Throwback Thursday: doodled fish

In June of 2016 I was experimenting with the 3Doodler, a pen shaped device that extrudes hot plastic, like a 3D printer, but hand driven rather than computer driven. I decided to make a walleye fish, for my Dad, to experiment with construction.

Photo description: getting started, with the 3Doodler pen on the right, doll eyes, sheet of glass for flat components, and a glass drinking glass for curved components, along with a reference illustration
Photo description: body constructed and onto the fins, it worked best for me to make the component, then attach it to the base rather than build up from the base, especially for the fins
Photo description: fish complete, but I wanted a better position than it resting on its pectoral fins
Photo description: translucent blue “waves” doodled flat then added as a base for the fish
Photo description: finished piece titled “Hooked” made from extruded plastic with a 3D doodler pen, red and white lure also doodled with plastic, then melted smooth, and plastic doll eyes

The biggest frustration with the project was the tool. The version of 3D doodler I was using needed more breaks than I did, and I would have to walk away and let it rest, which is not ideal in the middle of a creative storm.

Tangled web

My front door grape vine experiment with hot glued glass pebbles and thin draping strands of hot glue caught a spider.

Photo description: Spotted Orb Weaver spider caught on strands of hot glue

I saw the spider as I was leaving the house and thought it odd that it was sitting there exposed. I pulled on some of the glue threads and it moved, so I gently pulled the threads away. It turns out the spider was tangled in the thin strands of plastic. When I pulled away enough of the elastic string, the spider mobilized and moved to a more protected area. I finished taking all the hot glue strands off the sculpture. I had no idea they were capable of entrapment.

Standing up

I received a synthesizer from a neighbor who was cleaning out. It has a “learn” function, something my 1928 upright grand doesn’t. What it doesn’t have is a music stand. (My upright grand has an awesome music stand that can hold many piano books.) I looked up the manual online and saw that the issued music stand was just a thick wire fitted into two holes. Hm. I took an old wire hanger, snipped off the hook, and bent the rest into the right shape. I took a second hanger and made a page stop at the bottom, which does not stop the sheet music from bending and sliding out the open wire frame. Hm.

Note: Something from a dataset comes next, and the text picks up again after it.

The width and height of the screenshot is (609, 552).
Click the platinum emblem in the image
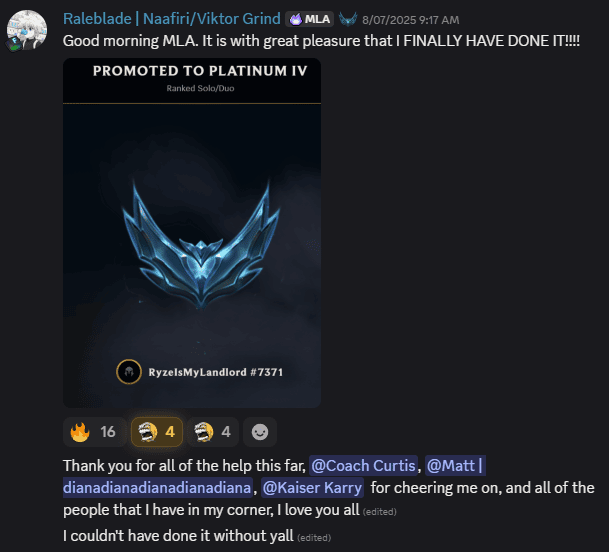point(201,245)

Photo description: music stand on a synthesizer made from wire hangers

To fix the open frame, I used a grocery bag to make a sheath over the wire. It works, and was a zero cost solution. A little washi tape on the channel works better than the wire to keep pages from sliding.

Photo description: wire and grocery bag music stand on a synthesizer

Sheet music is my crutch. I’m struggling with the teaching method on the synthesizer, since it only shows the note on the staff when it is played, not before.

Purse apothecary

To keep my emergency meds on hand and organized, I bought a pill case, sanded off the day-of-the-week letters with an emery board, and wrote on the medicine names.

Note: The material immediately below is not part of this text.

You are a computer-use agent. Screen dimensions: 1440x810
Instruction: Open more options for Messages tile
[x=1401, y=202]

Photo description: weekly pill organizer converted to a mini medicine cabinet

This is not my idea, I saw it first from a friend who was very well organized. It certainly beats my previous method of a small plastic bag with random pills.

Bobbin fail

I’ve been cutting yarn bobbins out of waste plastic, as my grandmother did.

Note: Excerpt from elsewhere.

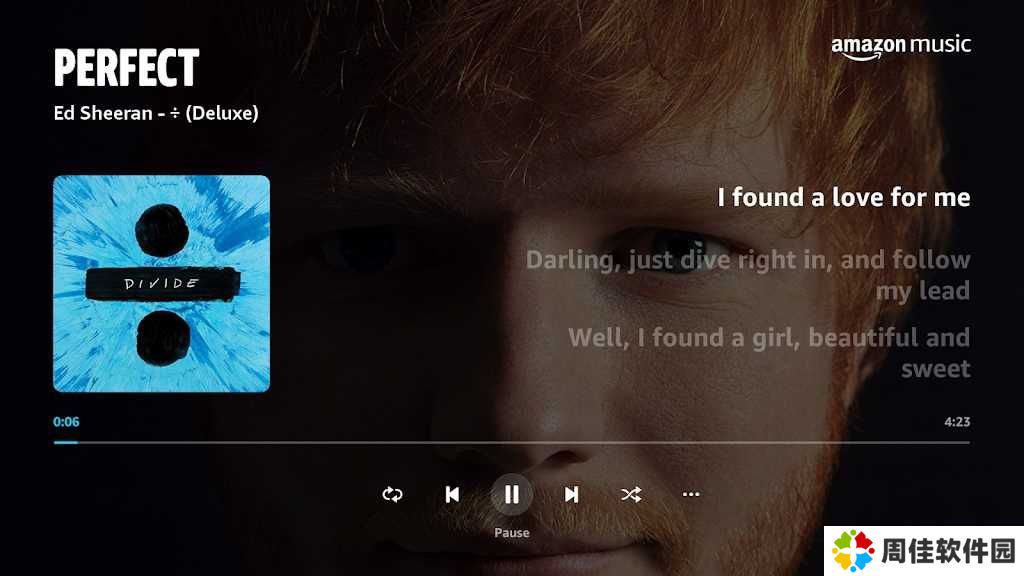Skip to the next track
This screenshot has height=576, width=1024.
(571, 494)
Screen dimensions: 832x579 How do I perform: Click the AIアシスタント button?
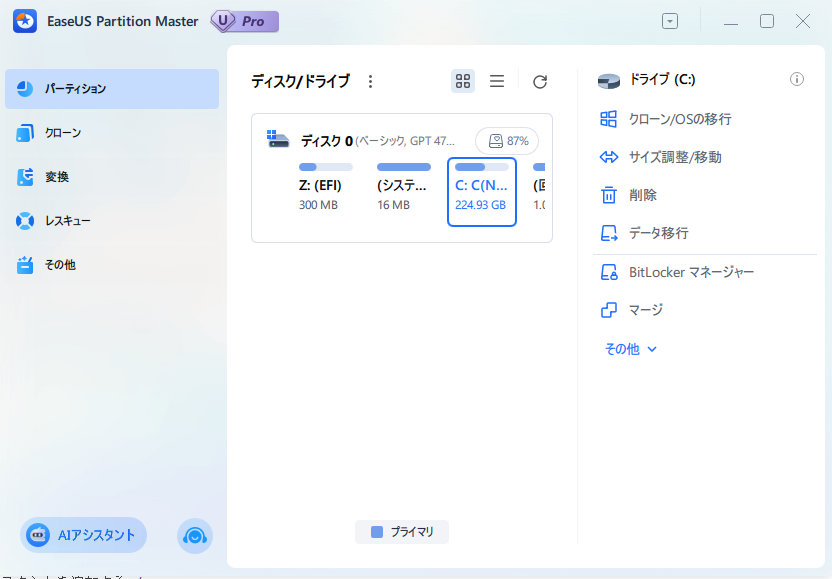click(82, 535)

Photo description: hand cut plastic yarn bobbins made from waste plastic

I’m not as precise as my grandma, or I don’t take as much time, but I wondered if my new laser cutter could do a precise job for me. I read that the kind of plastic matters. PVC, for example, lets off chorine when heated, which can degrade the laser.

I designed an SVG file of the outline and hole, but left the slit to be cut by hand. The slit needs to be tight to hold the yarn back. I did my first try on a Tide pod container, which is PET (polyethylene terephthalate).

Photo description: three attempted laser cuts in the cut out side of a Tide pod container, with diode laser settings written on the plastic

The plastic melted and cooled, resealing the cut, but not releasing the piece from the base material. The cut the nearly made it through showed bad burn marks on the back where the label was adhered. I attempted to remove the label, but it was firmly attached.

Photo description: back of the cut sample showing the label burned by the laser

The labels on the Tide container have a shiny component, and I wonder if this is why it failed. Hm. Experiments will continue.